As you’ve probably noticed, battle royale games are one heckola of a hot property at the moment. A little title called Fortnite (you may have heard of it) is being played by absolutely everybody just now. Such is the power of Fortnite, it didn’t even need to win the most votes for the Teen Choice Video Game Award, it just Fortnite-ed its way to a dubious victory anyway.

RELATED: PUBG Devs Announce It Might Finally Be Time To ‘Fix The Game’

Realm Royale Players
Via: On MSFT

So, yes. With all of the pretenders and imitators flooding the market, (FPS heavyweight Call of Duty is getting a battle royale mode in Black Ops 4, because of course it is) we’re getting dangerously saturated here. This town ain’t big enough for umpteen billion battle royale knock-offs. Numbers don’t lie, and Realm Royale is in a particularly sorry state.

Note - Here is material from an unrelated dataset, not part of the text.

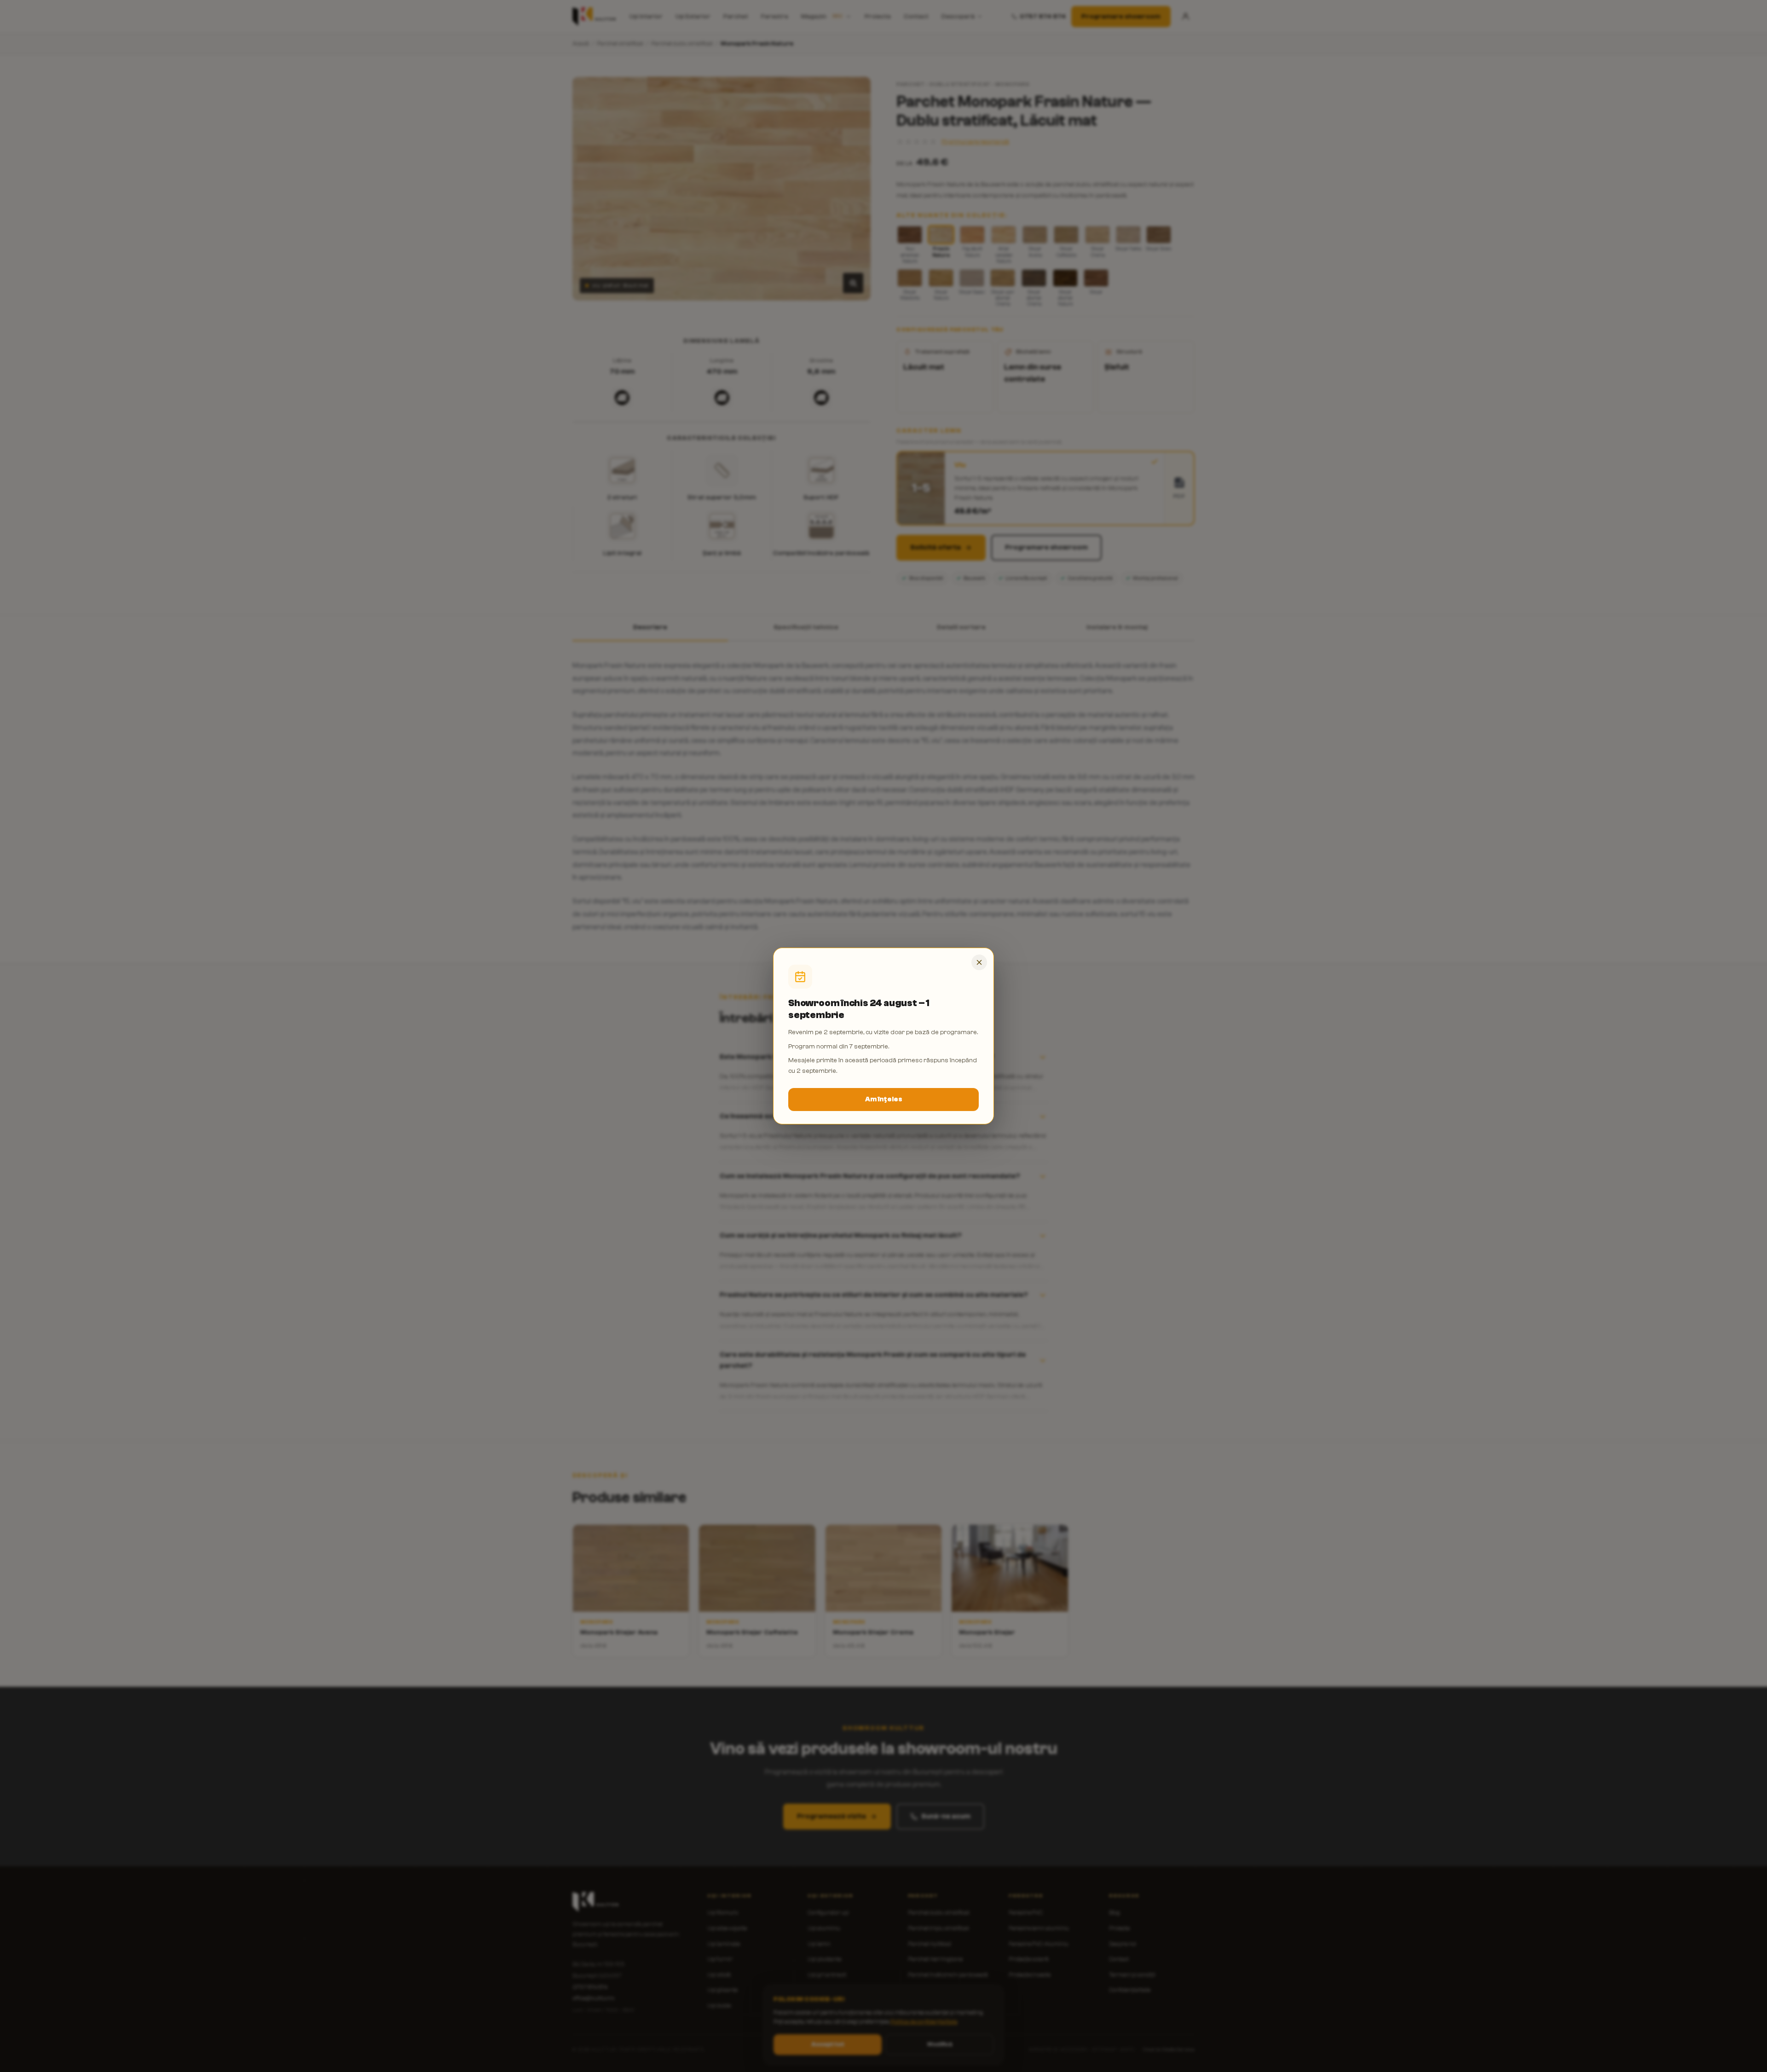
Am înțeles (883, 1099)
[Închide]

For the uninitiated, Realm Royale is a spin-off of hero shooter Paladins. Its main gimmick (and let’s be honest with ourselves here, it’s a fantastic one) is that players are transformed into chickens when they’re defeated. Despite this beautiful creativity, Realm Royale’s playerbase is shrinking fast.

According to Eurogamer, the game peaked at 105,440 players on June 10, but registered only 5561 this past Wednesday. That’s a staggering drop of just shy of 95%, in the space of just over two months.

Even if the bubble has burst on this particular title, the battle royale genre as a whole is going to be darn tough to shift. With the barnstorming success of Fortnite (and the hope that PUBG will successfully ‘fix the game’ and regain its momentum), it doesn’t look as though the concept itself is going anywhere.